Become a Fan
By Stephanie Rose
Saturday, September 15, 2007
Rated "PG" by the Author.
A short story about a boy who grew up in a rough world. But the Indian had it worse. All Elias wanted to do was help.
The hot July sun glowed almost red as it slowly started to sink behind the purple mountain ridge. It almost blinded the boy sitting atop his big dun gelding. He shaded his eyes with his hand, his too-large hat no match against the sun’s low rays. He gazed with pride at all the corn they had planted last spring. Taking in the sight and smell of it all, he smiled. They would have a good harvest this year, the first in many.
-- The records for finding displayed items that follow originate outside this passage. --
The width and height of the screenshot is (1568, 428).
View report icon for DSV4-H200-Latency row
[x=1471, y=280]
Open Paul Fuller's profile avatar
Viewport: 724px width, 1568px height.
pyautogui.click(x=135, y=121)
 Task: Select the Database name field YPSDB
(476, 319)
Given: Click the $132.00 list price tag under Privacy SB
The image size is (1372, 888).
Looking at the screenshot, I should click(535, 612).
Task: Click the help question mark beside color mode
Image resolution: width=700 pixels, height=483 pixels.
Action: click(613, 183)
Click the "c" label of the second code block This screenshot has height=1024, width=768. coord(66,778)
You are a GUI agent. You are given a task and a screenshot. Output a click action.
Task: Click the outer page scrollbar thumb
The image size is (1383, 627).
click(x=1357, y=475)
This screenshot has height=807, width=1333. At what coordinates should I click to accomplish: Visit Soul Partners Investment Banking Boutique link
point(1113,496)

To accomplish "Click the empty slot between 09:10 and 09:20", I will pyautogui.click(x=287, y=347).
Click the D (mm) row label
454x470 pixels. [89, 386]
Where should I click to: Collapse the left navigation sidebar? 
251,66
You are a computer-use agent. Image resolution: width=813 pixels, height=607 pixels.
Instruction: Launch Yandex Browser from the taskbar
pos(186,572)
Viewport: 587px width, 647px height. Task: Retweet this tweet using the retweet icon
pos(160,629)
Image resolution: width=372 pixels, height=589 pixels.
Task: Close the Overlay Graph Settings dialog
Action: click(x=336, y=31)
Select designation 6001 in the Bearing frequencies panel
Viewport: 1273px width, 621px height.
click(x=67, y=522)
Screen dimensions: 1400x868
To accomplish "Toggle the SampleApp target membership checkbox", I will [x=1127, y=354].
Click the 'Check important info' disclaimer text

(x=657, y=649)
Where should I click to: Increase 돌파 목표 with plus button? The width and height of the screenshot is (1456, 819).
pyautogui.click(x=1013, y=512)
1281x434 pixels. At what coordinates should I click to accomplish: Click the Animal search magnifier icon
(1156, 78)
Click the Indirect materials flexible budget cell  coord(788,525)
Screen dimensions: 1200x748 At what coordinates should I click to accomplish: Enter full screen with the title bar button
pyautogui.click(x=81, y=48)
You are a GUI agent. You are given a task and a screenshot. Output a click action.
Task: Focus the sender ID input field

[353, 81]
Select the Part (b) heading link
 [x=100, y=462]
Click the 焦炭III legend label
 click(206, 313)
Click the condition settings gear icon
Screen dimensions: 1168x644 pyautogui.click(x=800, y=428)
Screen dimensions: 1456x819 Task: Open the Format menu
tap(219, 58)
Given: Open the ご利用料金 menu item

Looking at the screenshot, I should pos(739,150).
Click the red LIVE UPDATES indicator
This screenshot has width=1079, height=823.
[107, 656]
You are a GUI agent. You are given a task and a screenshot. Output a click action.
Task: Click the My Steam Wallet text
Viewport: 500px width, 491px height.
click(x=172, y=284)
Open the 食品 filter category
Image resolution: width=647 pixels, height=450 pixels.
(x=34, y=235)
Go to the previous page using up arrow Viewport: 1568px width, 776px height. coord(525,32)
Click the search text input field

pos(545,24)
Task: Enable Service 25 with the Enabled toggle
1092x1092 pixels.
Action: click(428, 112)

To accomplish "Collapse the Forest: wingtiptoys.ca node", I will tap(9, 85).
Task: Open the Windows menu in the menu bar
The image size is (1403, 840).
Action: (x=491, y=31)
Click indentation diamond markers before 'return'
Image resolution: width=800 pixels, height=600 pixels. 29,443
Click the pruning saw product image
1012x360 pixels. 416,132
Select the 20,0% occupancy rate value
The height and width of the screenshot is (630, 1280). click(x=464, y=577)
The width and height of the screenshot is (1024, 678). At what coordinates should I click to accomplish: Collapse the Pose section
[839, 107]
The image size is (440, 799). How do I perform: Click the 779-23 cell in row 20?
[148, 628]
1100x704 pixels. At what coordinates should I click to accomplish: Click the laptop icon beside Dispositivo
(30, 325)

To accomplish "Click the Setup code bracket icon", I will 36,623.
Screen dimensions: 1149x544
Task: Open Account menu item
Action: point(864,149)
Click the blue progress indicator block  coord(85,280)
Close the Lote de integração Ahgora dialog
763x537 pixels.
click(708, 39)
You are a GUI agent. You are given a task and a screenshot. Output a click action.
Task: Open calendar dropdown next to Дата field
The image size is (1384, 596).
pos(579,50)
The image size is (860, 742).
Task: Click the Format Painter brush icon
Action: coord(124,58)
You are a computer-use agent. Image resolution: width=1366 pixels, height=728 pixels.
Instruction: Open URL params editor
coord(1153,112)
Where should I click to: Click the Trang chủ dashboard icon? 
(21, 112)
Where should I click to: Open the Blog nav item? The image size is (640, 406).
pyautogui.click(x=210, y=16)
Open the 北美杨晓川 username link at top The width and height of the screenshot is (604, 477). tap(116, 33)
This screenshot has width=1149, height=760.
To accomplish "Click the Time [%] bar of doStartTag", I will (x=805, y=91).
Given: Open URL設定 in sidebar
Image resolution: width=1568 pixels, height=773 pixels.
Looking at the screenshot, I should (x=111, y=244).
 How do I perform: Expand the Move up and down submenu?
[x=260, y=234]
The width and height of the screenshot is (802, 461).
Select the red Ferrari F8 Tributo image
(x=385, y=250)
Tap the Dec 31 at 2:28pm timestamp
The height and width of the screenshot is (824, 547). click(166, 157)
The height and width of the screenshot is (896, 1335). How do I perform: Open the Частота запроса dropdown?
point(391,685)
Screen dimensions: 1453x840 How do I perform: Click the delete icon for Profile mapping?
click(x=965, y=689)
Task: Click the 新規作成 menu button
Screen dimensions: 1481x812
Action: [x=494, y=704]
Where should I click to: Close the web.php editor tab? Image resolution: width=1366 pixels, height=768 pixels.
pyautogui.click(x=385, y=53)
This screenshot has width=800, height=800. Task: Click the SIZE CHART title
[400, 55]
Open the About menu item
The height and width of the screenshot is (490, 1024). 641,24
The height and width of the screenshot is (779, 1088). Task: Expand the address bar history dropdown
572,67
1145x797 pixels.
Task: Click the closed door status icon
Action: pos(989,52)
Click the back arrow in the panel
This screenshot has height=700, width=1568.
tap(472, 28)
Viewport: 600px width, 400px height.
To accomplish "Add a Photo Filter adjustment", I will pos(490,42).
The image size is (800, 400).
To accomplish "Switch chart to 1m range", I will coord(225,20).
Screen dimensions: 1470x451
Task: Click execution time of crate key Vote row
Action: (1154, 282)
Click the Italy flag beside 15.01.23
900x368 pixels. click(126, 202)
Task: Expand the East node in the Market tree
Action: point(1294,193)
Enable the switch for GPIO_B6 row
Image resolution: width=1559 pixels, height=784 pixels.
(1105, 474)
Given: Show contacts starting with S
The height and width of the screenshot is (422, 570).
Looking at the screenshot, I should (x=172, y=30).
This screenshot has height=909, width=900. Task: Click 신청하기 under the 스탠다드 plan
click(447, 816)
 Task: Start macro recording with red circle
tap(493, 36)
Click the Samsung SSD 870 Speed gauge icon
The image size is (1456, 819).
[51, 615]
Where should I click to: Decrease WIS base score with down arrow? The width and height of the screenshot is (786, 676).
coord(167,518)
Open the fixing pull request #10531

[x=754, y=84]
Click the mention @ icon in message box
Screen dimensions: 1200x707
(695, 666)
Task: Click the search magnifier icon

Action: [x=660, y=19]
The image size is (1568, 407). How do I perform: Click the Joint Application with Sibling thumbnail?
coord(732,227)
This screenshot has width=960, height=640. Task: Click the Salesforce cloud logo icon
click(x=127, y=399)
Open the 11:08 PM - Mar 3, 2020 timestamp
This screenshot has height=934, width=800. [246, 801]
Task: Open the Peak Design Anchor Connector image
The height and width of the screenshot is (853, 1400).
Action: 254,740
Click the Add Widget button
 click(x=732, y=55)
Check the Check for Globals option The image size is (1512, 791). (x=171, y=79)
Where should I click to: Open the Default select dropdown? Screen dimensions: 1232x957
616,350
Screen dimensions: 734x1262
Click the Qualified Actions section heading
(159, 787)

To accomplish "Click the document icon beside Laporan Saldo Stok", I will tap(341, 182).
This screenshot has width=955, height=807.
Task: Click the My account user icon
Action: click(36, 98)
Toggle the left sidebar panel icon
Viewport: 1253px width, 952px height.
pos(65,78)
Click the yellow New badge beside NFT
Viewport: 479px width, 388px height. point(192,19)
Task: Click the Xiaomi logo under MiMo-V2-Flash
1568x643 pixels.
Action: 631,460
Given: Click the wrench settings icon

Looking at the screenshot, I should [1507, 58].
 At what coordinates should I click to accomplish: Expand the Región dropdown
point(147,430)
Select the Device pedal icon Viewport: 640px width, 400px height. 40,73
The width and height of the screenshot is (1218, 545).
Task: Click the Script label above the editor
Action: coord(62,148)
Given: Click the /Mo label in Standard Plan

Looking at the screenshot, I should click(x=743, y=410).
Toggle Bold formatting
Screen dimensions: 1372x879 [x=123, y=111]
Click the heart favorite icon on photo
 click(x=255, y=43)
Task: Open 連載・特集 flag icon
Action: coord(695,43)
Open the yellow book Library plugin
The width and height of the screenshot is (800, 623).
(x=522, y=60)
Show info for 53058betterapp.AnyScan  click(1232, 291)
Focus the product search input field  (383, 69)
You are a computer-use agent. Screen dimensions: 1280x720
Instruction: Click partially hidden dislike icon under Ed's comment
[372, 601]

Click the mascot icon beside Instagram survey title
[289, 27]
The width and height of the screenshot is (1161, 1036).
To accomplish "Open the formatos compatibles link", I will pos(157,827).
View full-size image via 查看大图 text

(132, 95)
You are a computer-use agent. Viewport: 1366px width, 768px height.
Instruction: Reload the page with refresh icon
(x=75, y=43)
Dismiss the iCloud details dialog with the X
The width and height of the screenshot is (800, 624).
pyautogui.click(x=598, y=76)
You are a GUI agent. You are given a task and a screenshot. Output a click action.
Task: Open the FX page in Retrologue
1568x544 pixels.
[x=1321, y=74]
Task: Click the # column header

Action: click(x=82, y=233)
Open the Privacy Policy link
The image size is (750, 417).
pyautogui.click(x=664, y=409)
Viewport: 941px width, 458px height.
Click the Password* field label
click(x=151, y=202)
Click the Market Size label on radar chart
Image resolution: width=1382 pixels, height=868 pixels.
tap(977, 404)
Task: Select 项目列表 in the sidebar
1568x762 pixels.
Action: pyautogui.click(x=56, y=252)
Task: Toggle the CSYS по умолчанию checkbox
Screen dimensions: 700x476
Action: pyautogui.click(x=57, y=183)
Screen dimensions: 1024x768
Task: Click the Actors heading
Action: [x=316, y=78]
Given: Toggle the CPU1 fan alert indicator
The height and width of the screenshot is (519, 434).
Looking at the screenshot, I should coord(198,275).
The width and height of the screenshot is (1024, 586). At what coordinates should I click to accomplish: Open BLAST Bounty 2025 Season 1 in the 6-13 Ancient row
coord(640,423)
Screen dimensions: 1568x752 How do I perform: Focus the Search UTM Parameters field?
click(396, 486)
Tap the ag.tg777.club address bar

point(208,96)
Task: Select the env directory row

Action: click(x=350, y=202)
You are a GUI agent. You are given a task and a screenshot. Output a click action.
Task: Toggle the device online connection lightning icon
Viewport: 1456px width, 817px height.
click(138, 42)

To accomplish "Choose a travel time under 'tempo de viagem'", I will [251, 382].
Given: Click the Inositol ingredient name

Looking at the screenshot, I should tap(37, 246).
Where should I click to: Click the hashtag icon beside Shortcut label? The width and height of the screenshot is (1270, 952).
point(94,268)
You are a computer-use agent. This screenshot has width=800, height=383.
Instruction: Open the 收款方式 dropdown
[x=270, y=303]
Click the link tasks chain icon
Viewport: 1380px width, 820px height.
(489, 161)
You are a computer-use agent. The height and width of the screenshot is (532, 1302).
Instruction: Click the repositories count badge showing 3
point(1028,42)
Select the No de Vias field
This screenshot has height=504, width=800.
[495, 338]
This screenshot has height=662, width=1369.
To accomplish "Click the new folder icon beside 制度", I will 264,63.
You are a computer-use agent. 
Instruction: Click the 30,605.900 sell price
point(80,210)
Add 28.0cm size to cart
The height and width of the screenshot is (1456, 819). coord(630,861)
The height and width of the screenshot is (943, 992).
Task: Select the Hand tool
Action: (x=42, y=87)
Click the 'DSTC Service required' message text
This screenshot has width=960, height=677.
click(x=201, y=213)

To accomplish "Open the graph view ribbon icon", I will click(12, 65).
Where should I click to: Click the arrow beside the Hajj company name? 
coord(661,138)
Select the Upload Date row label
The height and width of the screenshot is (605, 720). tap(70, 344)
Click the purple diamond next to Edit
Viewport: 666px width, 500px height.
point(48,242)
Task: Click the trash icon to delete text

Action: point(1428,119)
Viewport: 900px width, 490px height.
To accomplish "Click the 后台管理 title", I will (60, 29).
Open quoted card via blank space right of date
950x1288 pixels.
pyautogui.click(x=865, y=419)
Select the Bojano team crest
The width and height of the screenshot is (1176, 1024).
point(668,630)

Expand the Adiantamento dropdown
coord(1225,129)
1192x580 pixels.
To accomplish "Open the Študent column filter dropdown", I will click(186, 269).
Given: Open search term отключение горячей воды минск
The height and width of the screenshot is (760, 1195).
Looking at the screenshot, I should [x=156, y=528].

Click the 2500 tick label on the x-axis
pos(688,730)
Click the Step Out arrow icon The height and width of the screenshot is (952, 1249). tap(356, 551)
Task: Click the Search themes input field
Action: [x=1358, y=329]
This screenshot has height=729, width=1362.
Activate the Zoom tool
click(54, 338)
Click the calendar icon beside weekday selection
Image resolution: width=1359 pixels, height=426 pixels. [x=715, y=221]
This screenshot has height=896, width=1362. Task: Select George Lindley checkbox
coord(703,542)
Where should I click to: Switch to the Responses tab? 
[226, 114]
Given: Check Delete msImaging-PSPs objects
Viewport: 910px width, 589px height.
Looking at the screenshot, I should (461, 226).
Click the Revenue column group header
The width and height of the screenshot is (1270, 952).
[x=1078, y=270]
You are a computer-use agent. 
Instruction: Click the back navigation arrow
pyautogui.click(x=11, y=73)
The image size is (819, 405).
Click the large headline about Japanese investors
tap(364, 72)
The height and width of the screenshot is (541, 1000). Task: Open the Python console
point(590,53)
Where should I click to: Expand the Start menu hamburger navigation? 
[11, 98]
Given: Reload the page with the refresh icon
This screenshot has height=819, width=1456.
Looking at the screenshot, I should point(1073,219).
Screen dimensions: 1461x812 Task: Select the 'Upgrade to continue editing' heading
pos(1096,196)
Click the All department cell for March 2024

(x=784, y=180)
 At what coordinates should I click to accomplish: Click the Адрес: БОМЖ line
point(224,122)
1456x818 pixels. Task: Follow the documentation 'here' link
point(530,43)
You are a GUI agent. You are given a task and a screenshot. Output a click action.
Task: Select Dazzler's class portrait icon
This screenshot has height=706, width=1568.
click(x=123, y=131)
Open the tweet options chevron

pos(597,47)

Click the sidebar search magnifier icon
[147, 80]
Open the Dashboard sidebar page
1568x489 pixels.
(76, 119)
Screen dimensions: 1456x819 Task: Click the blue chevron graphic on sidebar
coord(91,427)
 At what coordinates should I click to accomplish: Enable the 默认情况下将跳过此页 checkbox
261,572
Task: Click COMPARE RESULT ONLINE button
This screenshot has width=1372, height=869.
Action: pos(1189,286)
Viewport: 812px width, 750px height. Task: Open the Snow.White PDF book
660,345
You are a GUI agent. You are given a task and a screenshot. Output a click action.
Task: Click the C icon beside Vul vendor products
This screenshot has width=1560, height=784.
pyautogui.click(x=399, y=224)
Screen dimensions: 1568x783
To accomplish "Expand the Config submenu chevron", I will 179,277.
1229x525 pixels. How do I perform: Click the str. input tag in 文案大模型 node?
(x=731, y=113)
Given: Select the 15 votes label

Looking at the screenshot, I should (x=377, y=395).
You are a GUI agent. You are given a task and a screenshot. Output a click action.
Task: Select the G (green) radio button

Elias Borne was a boy that had been forced into a man’s world, and it showed on his sunburned face and calloused hands. He had been nine years old at the end of the Mexican War. His father, an army captain, had come home minus an arm. Unable to work, he decided to take his family west. They stopped on a plot of ground in the north of the Colorado territory. That was almost four years ago.
It had been hard at first but eventually the Borne family had settled in and started to make a new life. Elias and his two younger brothers had to do most of the work, and they grew up fast. Even their mother, a renowned southern belle, did her share. The only thing that bothered her was the Indians. “The Indians out here are nothing more than savages,” she’d told Elias on more than one occasion. “They’d just as soon skin you alive as look at you.” Although Elias knew most of it was just his mother worrying, he didn’t take any chances and always carried a gun. So far he had had no trouble, but he heard plenty of stories of Indian raiding parties.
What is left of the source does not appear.